What you should do: Put everything from the start of the material down through the line containing "at that location." into a two-column CSV with the headers input and output. Give one row per text and answer pair, put each value in its own quoted field with line breaks turned into spaces, and leave the pictures out.

#### Information provided ####

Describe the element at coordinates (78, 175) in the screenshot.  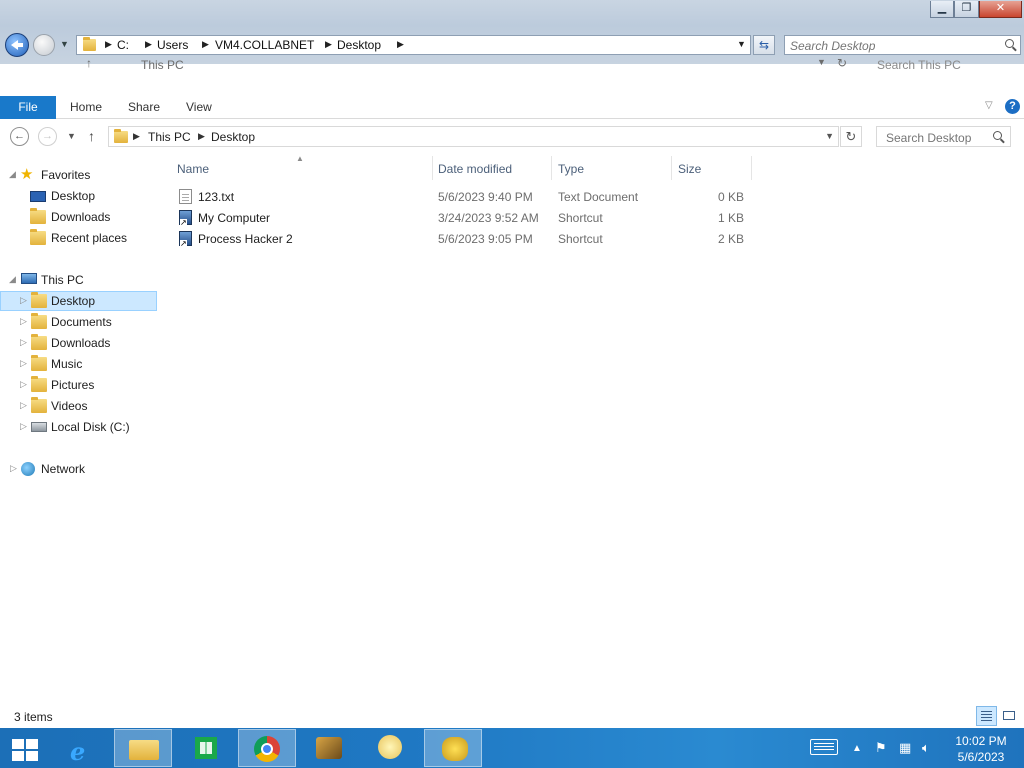
I see `tree-favorites: ◢ ★ Favorites` at that location.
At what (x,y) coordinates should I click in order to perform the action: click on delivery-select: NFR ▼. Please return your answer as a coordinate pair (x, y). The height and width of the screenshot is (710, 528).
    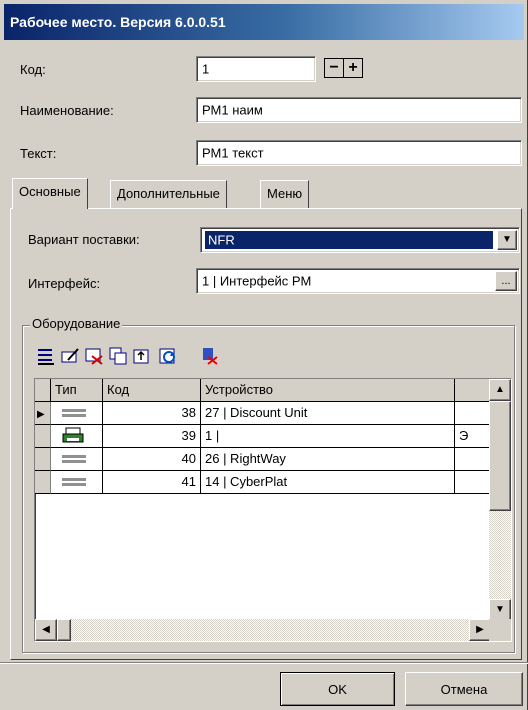
    Looking at the image, I should click on (360, 240).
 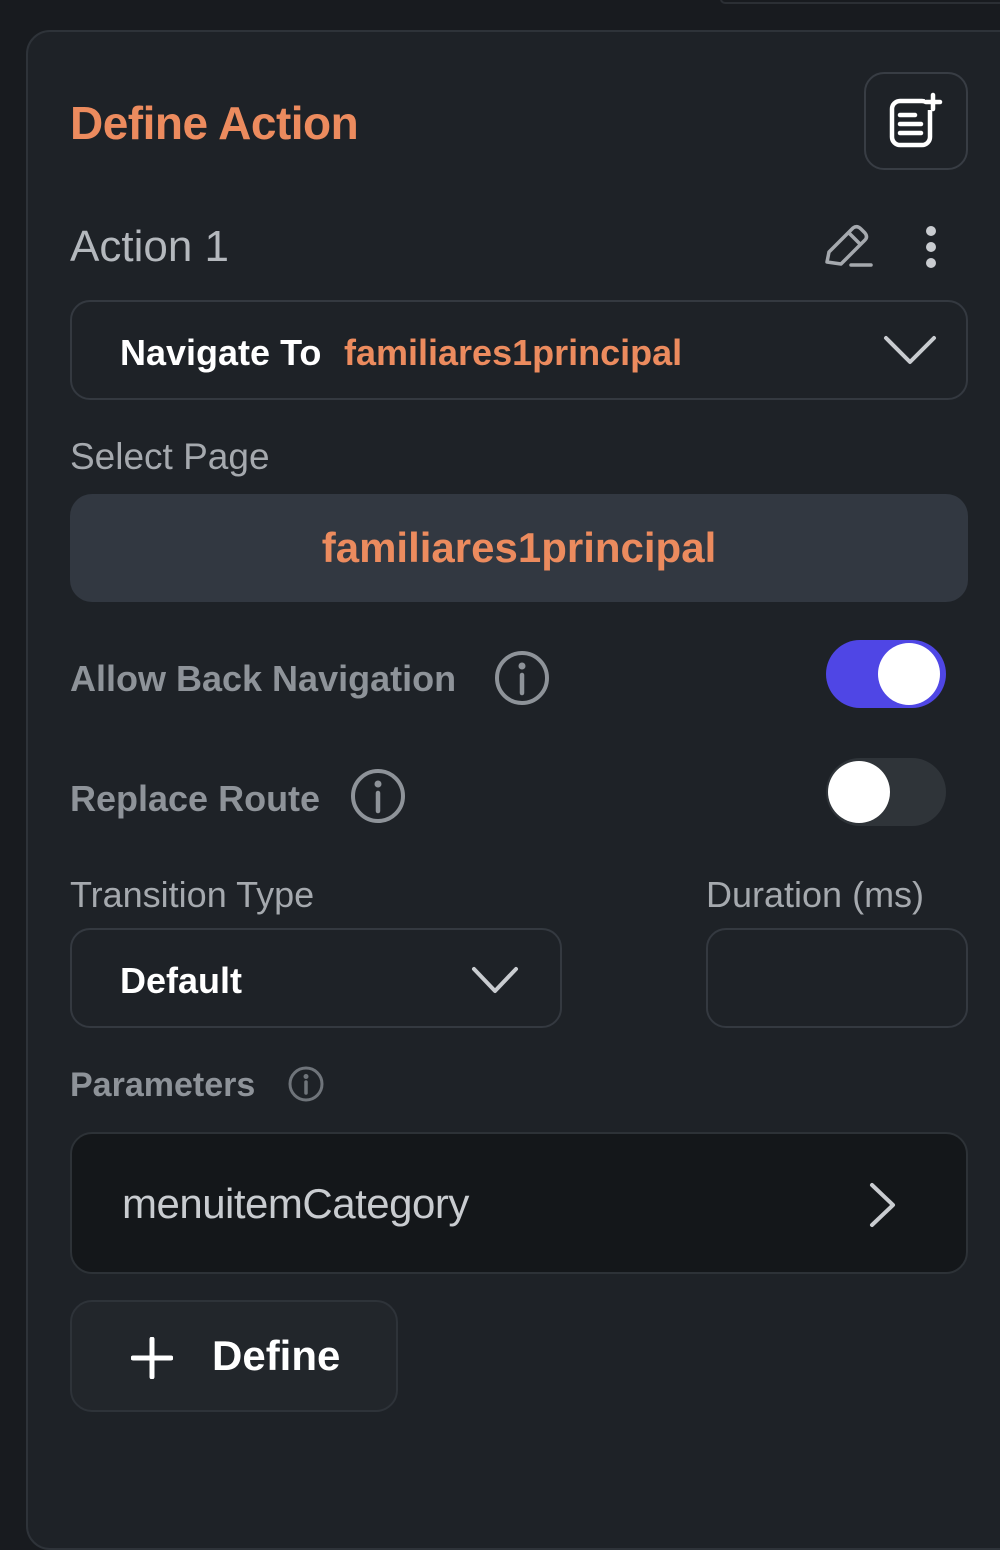 I want to click on chevron-right-icon, so click(x=882, y=1205).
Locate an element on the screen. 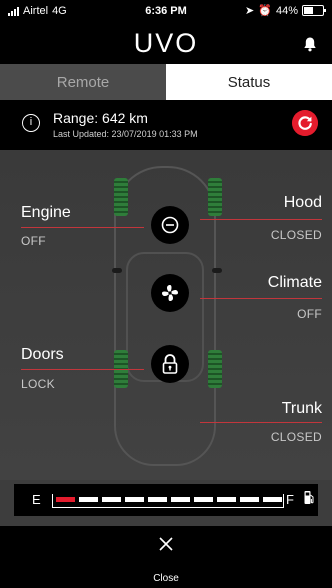  fuel-pump-icon is located at coordinates (309, 498).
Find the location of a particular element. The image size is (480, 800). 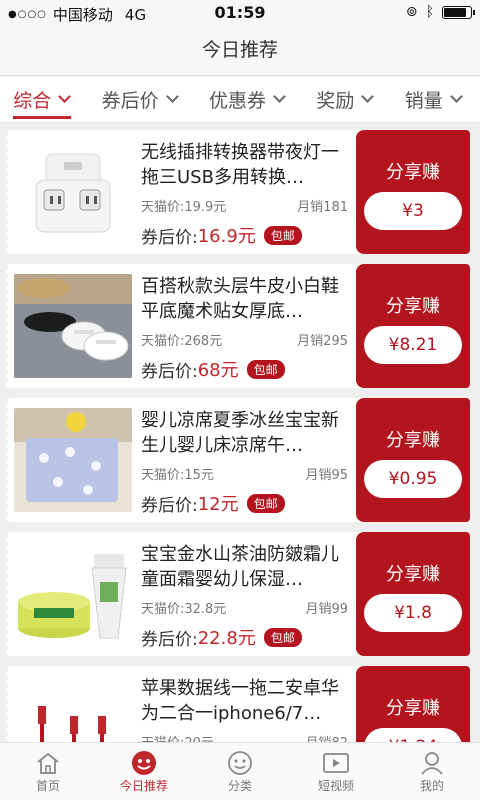

share-earn-amount: ¥3 is located at coordinates (413, 211).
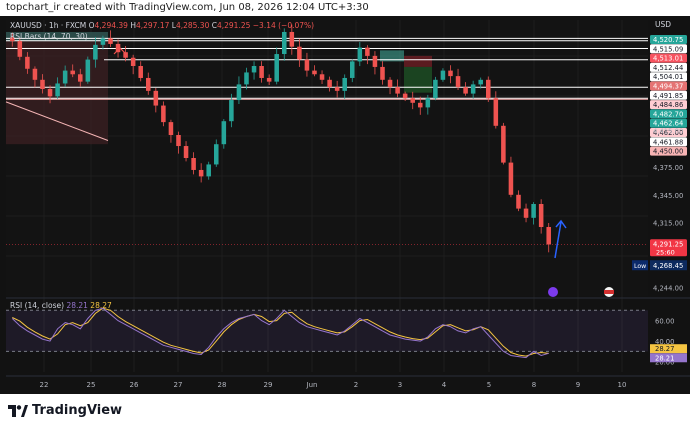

####

Exercise solution:
input,output
"Describe the element at coordinates (78, 175) in the screenshot.","I see `tree-favorites: ◢ ★ Favorites` at that location."